TLDR: writing 512 bytes to a single sector on native 4k sectors means the 4k native sector needs to be read, modified and then written out as a new 4k sector if you write 512b to the drive.

Older OS or filesystems that aren’t 4k drive aware would see massive performance penalties - writing data one 512 byte “sector” at a time would multiply the work required by 12 (I think?) vs. writing 4k natively.

1 Like

For drive firmware updates: https://www.micron.com/support/software-and-drivers
Linux probably would work better for RAID. What about getting an HBA?

1 Like

Thanks for your replys!

Some short reminders:

  • The purpose of this RAID array is to have Windows living on it and to not have its operation interrupted by an isolated drive failure;

  • The only things the user can change regarding settings in AMD’s RAID software is the stripe size (64 kB (standard), 128 kB, 256 kB - tried them all, not much change at all);

  • Windows formats the RAID volume during its installation process with NTFS and 4 kB sector size;

  • As mentioned in my initial wall of text, every device’s firmware is up-to-date, as well as the drivers;

  • Without going VM the only way to use ZFS here would be to boot over ethernet (system’s got an Intel XL710 dual 40 GbE adapter) but that in itself has its issues when wanting to use it for Windows;

  • All PCIe slots are occupied, so a hardware RAID controller is not an option;

  • I’m not looking for peak performance, I just don’t want to get thrown back to the performance level of early SATA SSDs from 2009;

  • As far as I know the only hardware issue with SATA SSDs on AMD’s current X570 platform is the bad RND4KQ32T1 performance compared to Intel’s, nothing regarding sequential write speeds;

1 Like

Don’t all X570 motherboards have a built-in RAID controller that can do RAID 0, 1, and 10? Which would be set-up and maintained in the BIOS.

1 Like

Yes, you’re right, that is what he was testing the raid10 on :frowning:

(The dedicated hardware controller was meaning an add in pcie card)

2 Likes

Which is confusing me, because it’s seems more like he’s using software raid for everything. Maybe I’m just not following.
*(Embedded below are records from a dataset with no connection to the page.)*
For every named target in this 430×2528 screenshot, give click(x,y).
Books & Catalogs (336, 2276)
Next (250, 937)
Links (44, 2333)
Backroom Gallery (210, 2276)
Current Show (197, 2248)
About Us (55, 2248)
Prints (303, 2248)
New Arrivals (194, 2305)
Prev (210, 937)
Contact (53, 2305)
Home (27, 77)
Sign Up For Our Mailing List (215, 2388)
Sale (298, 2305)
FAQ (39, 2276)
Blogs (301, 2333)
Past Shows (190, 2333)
This is he’s opening like:

Are you stacking software RAID on top of a hardware RAID?

1 Like

No…?

I’m just using the motherboard’s UEFI SATA RAID feature - this isn’t really hardware RAID since it uses the CPU for its calculations - something like RAID0, 1 or 10 hasn’t been anything noteworthy regarding load for a CPU for… 15 years?
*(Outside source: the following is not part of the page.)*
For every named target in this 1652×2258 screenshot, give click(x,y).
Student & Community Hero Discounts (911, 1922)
By contrast a hardware RAID controller has its own little SoC doing the calculations.

1 Like

I was under the impression that the on-board RAID was its own SOC… whatever.

1 Like

Sorry to interrupt, just wondering if something like this could help?

[Edit]Here’s a proper link, instead of the mobile version:
https://www.alibaba.com/product-detail/NGFF-M-2-RAID-Adapter-card_60491160854.html

1 Like

That’s a neat little card. Didn’t Jeff Geerling use one like that?
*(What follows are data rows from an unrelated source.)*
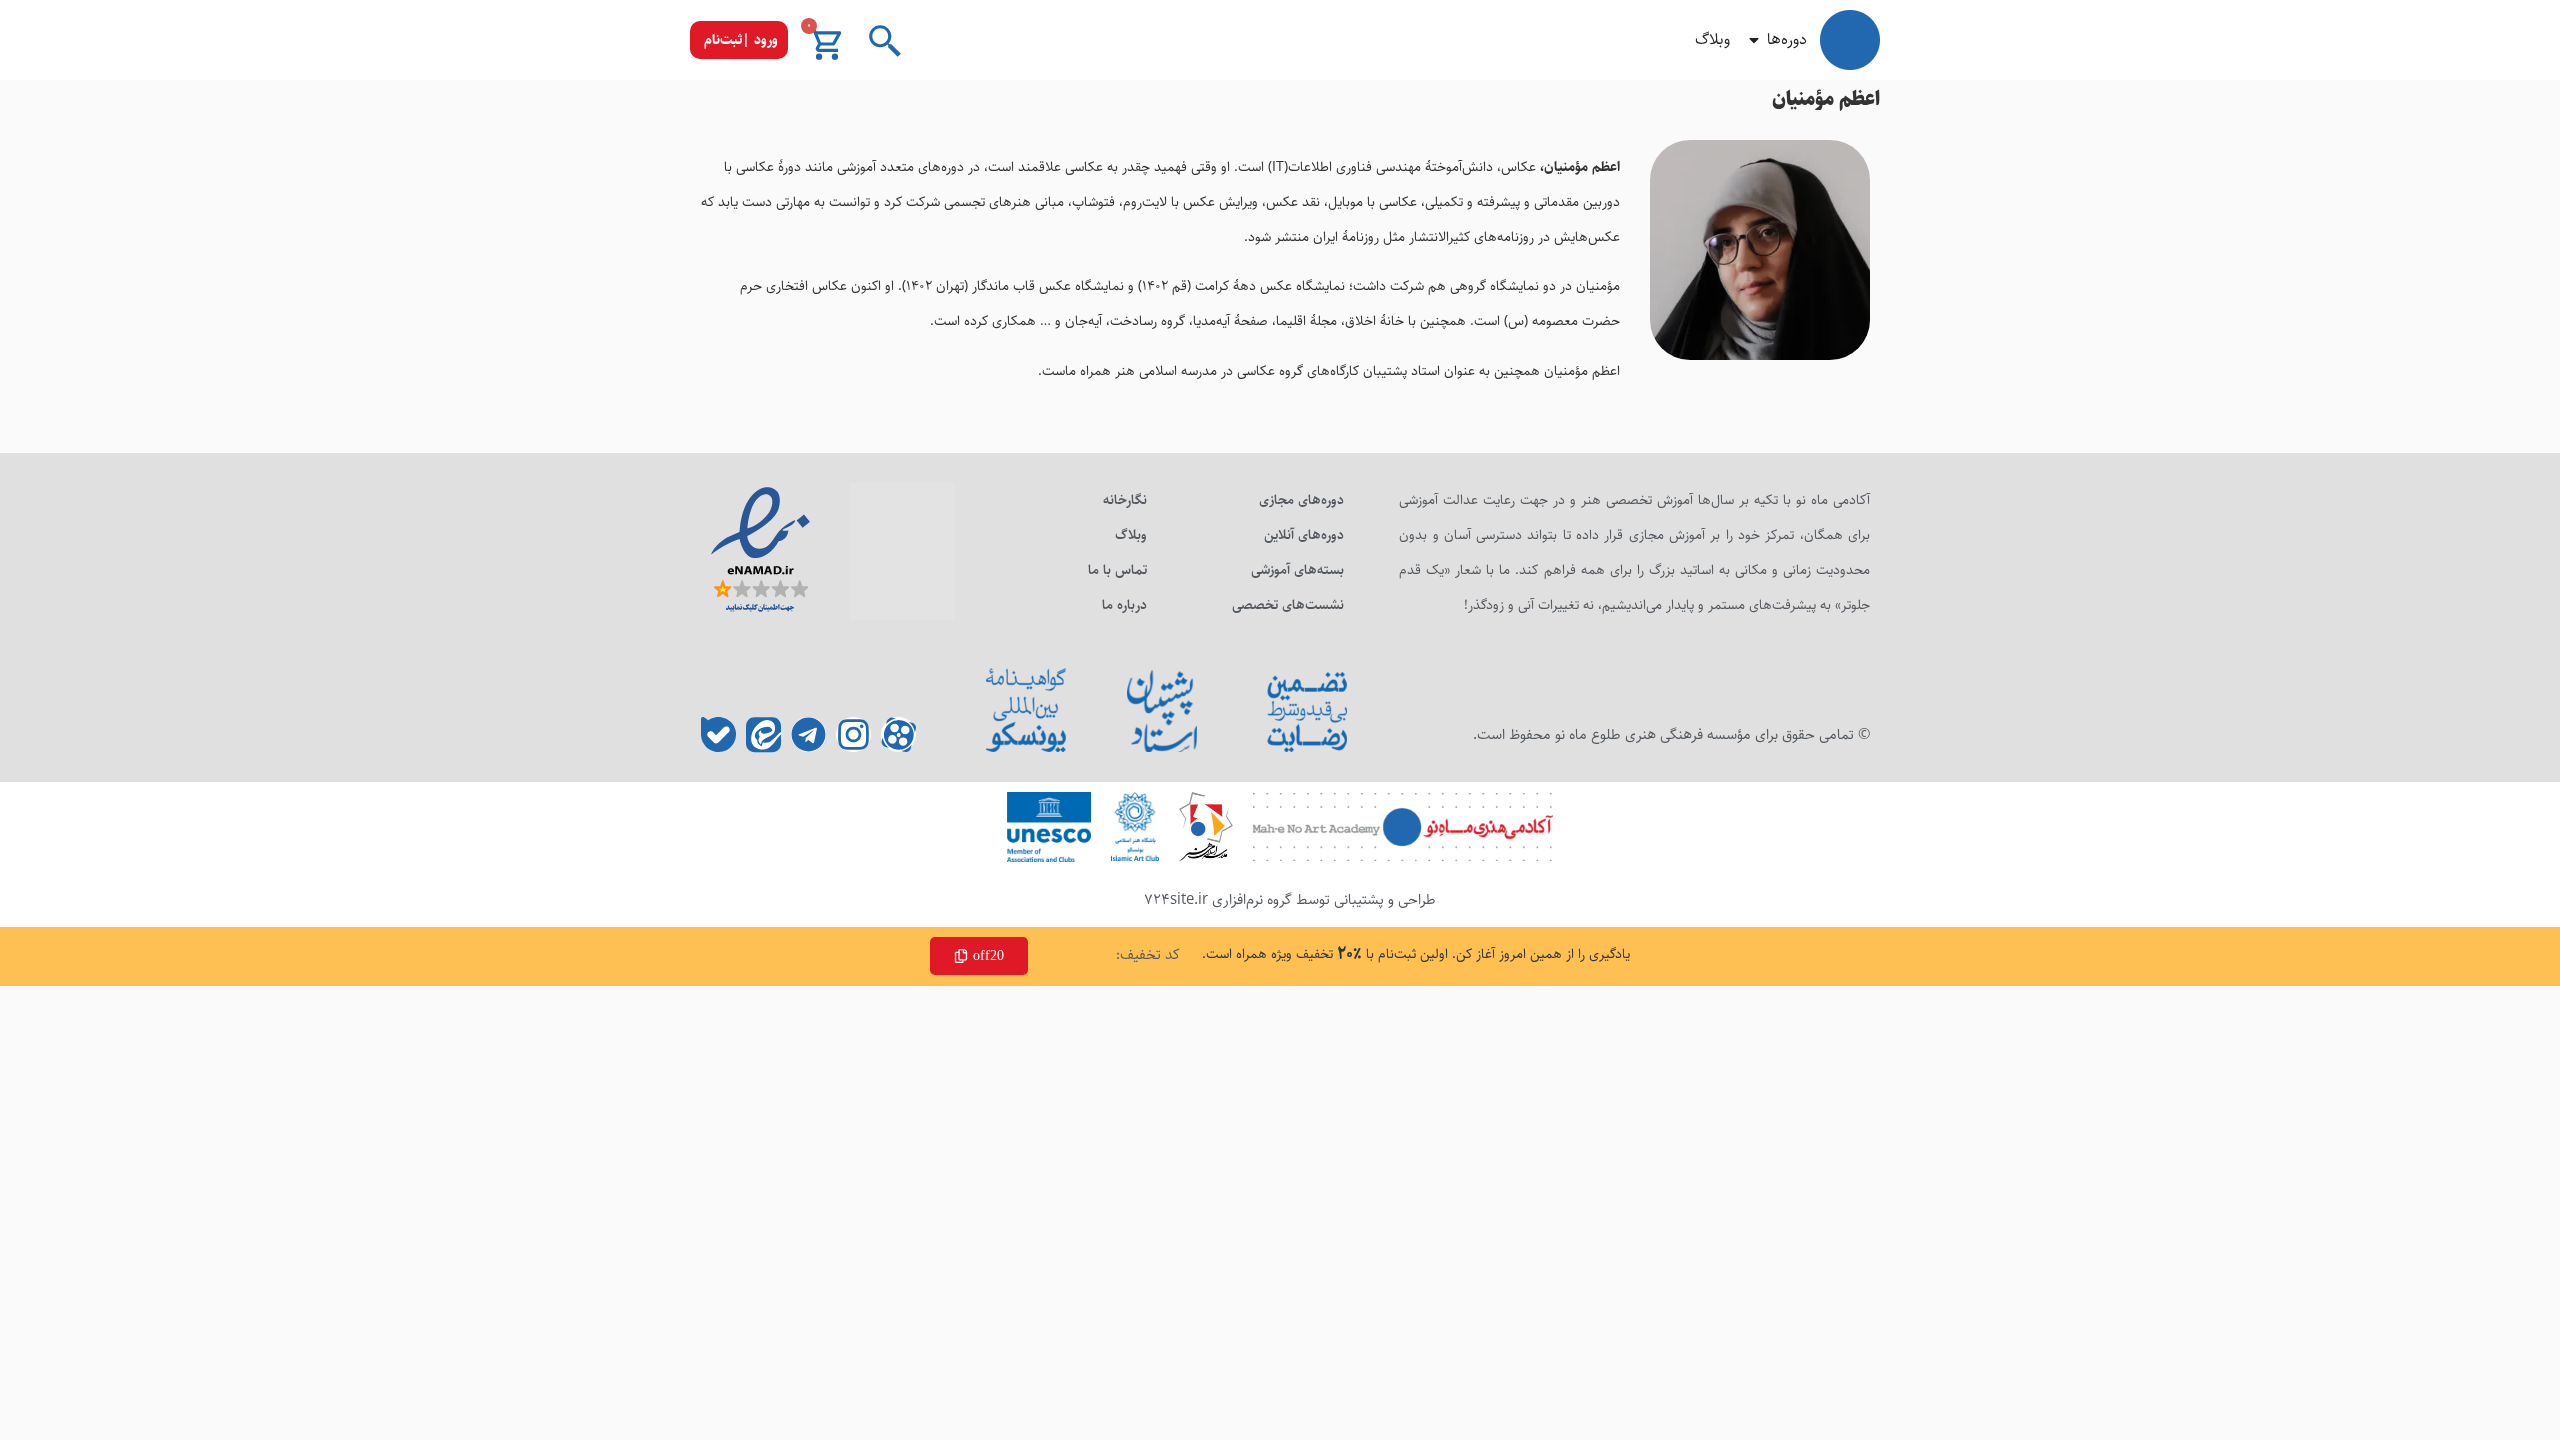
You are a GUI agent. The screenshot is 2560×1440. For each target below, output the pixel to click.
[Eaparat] (898, 734)
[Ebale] (718, 734)
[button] (739, 40)
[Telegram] (808, 734)
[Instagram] (853, 734)
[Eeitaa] (763, 734)
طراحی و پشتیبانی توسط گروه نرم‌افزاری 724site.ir (1290, 899)
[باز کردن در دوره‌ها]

Alibaba’s advertising is a bit rude. It noticed I wasnt using the Alibaba app. I didn’t want to open the page for it in Google play or Samsung store, so it helpfully opened a tab for the Google play page instead.

2 Likes

Thanks for the heads up, yeah, most mobile versions are like that. I seriously hate it, too. 9 times out of 10, the mobile app is waste of space on the phone, best case.

1 Like

Maybe I am still going through the stages of grieve but I still hope that AMD can be shamed into getting their shit together regarding the drivers.

Since I have actually seen the performance numbers I would be happy with I doubt that it is an unfixable hardware bottleneck.

I’d also want to actually use the remaining two M.2 slots (one from CPU, one from chipset) for NVMe SSDs for non-OS data use.

But so far whenever I encountered such an issue it has never been fixed by the manufacturer :frowning:

1 Like

Well, are you sure that AMD is to blame, and not the BIOS or Motherboard manufacturer crippling functionality due to a bad interface?

Unfortunately, this is a rather niche use case for the chipset X570 is marketed towards, so I doubt anyone will dig deep for this. Most just go with hardware RAIDs on expansion cards, these days - if they go for RAID at all, most high-end systems these days are quite satisfied with a single 2TB NVMe drive. I’d just invest in one of those than try to keep a RAID going, but your choice.

A NAS incremental backup every 4th hour is usually better than any local RAID in either case, especially if the NAS runs ZFS.

2 Likes
  • I asked someone with ASRock about it, they shrugged it off “We have nothing to do with that, it’s all from AMD”;

  • It doesn’t make a difference if the RAID array has been created via UEFI or out of Windows via AMD’s RAID management software;

  • A new driver got released today, the only difference is that Windows is now recognizing the RAID array as an SSD instead of a mechanical HDD, TRIM continues to not work;

  • The seemingly random sequential write performance with the enterprise-class SSDs that in fact don’t slow down is unchanged :frowning:

  • The best WRITE results seem to be gotten with completely disabled caches or Read-ahead caches only;

1 Like